The three facilities XPO has opened are in the Nashville, Tennessee area; Grand Junction, Colorado; and Nogales, Arizona. The Nashville location has 100 doors and is the first of two sites that the company will open in that market during the second quarter.
“Our first three acquired facilities have launched on schedule, following our landmark investment in our network,” stated XPO CEO Mario Harik in a news release. “With a deeper presence in strategic markets, we are introducing new premium services and expanding our existing offerings, such as our cross-border service with Mexico.”
In total, XPO acquired approximately 2,900 doors from Yellow’s estate, which will complement the roughly 17,000 it was operating prior to the deal. The entirety of the acquisition is expected to produce a 10% to 15% increase in total door capacity as some of the additions are not fully incremental. XPO will be replace existing facilities with larger locations in some markets.
The release said the new space will enhance operational efficiencies and improve linehaul capabilities, ultimately improving service metrics.
On its fourth-quarter call in February, XPO said it planned to open the first 12 locations within three to six months, the next dozen in six to 12 months and the remaining sites in 12 to 18 months. Upgrades, repairs and rebranding need to be performed before the sites can be relaunched into service.
On the February call, management said it had opened a dozen service centers in recent quarters and those sites were accretive within 30 to 60 days. In totality, the acquired terminals will have little impact on the carrier’s operating ratio this year even as depreciation and amortization expenses increase.
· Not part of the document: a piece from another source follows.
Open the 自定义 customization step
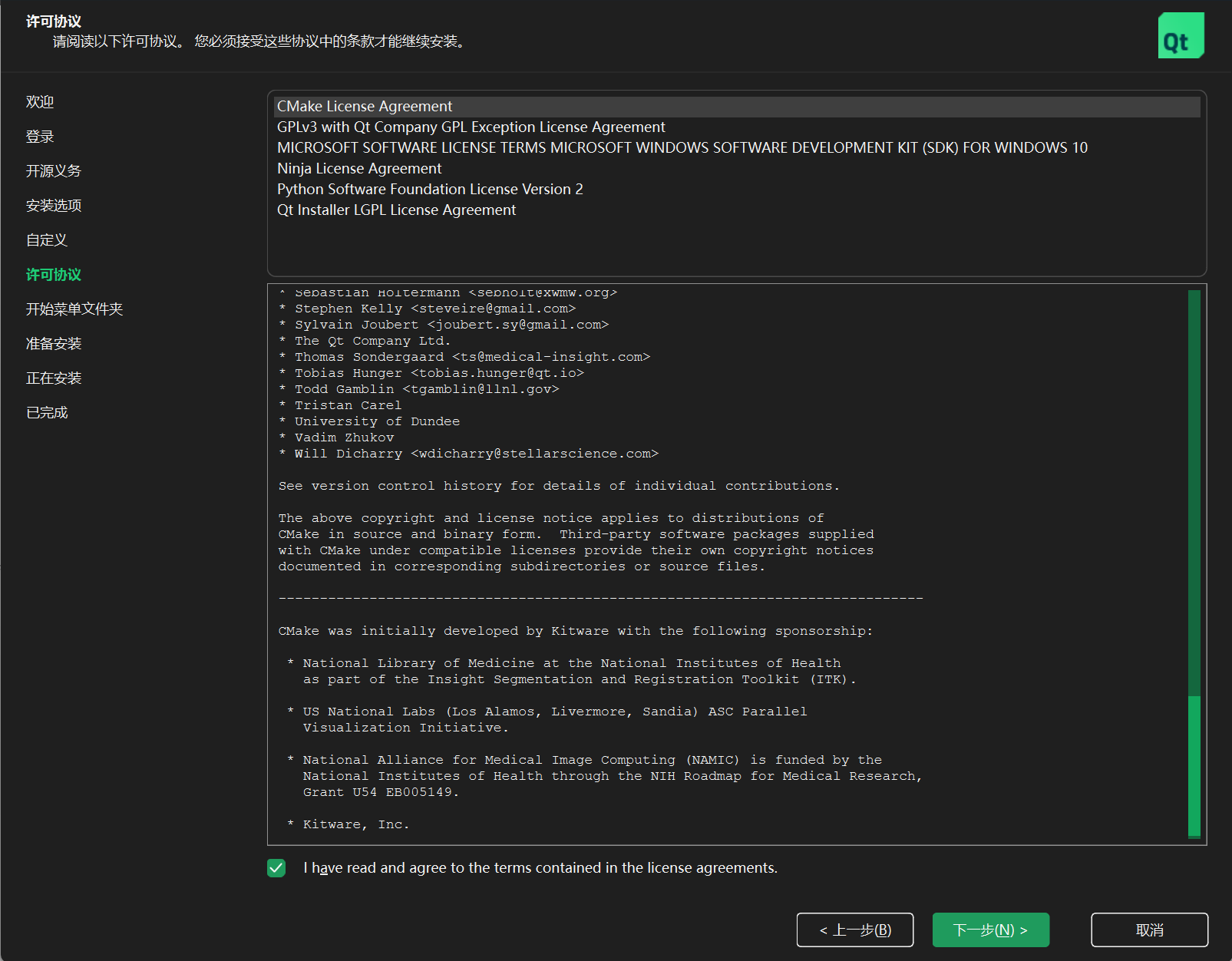 46,239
The sites are forecast to be accretive to earnings in 2025, with the guide assuming incremental margins in the 30% to 40% range.
XPO has been very aggressive in seizing the freight opportunity created by Yellow’s closure.
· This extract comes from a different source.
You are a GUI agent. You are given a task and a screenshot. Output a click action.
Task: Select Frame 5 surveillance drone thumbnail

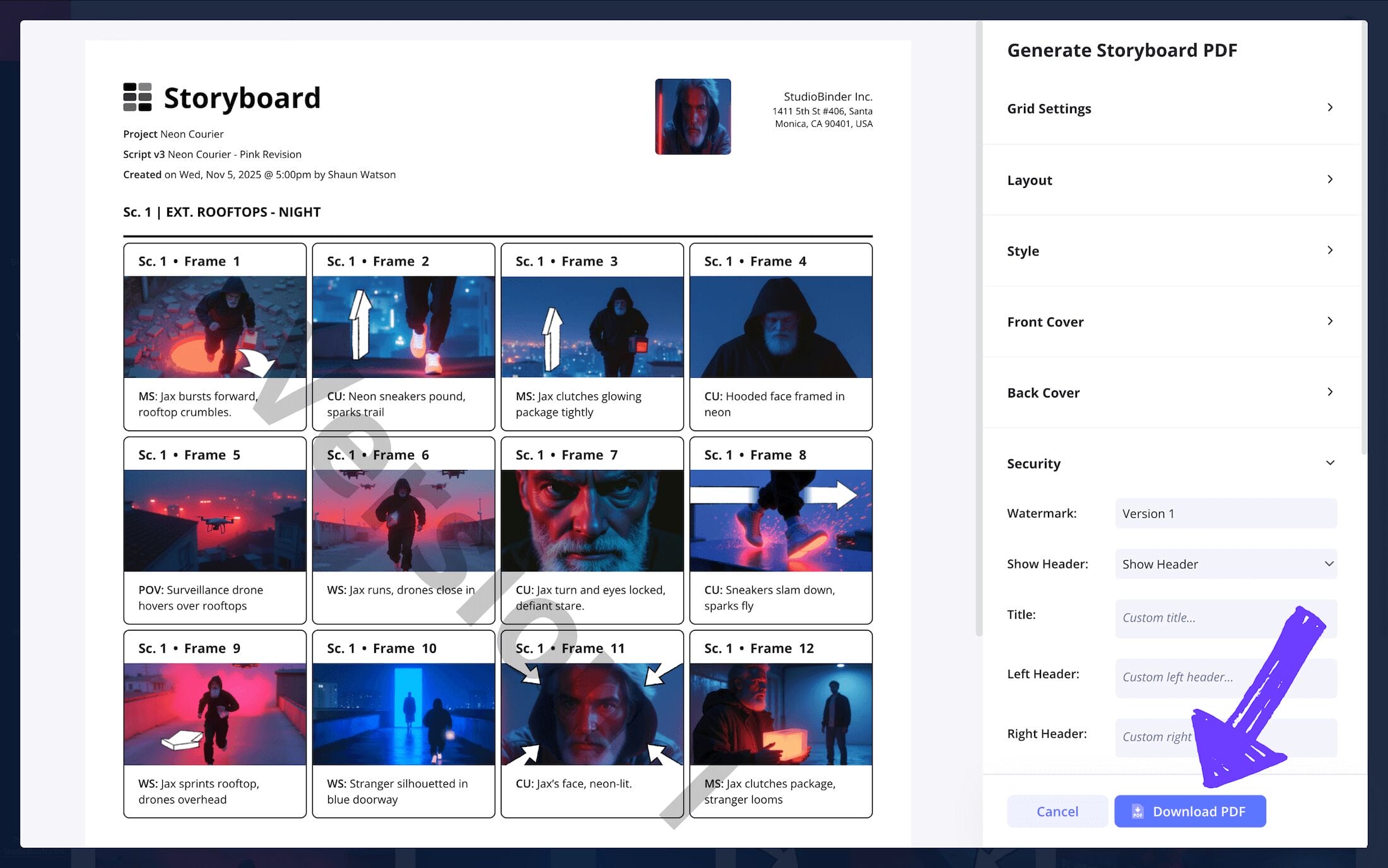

The company continues to post tonnage gains ahead of most peers despite industrywide declines in weight per shipment. It showed positive volume trends in a first-quarter update provided a month ago, following tonnage and yield growth in the fourth quarter. It has forecast first-quarter yield (excluding fuel surcharges) to again increase by 10% year over year.
On Monday, LTL competitor Saia (NASDAQ: SAIA) said it has opened two new terminals, including a location it acquired from Yellow. It acquired a total of 28 terminals from the estate valued at $244 million.
Roadrunner (OTC: RRTS) announced Wednesday it opened a 75-door facility in Atlanta that was formerly operated by Yellow.
With the three openings, XPO now operates 297 service centers.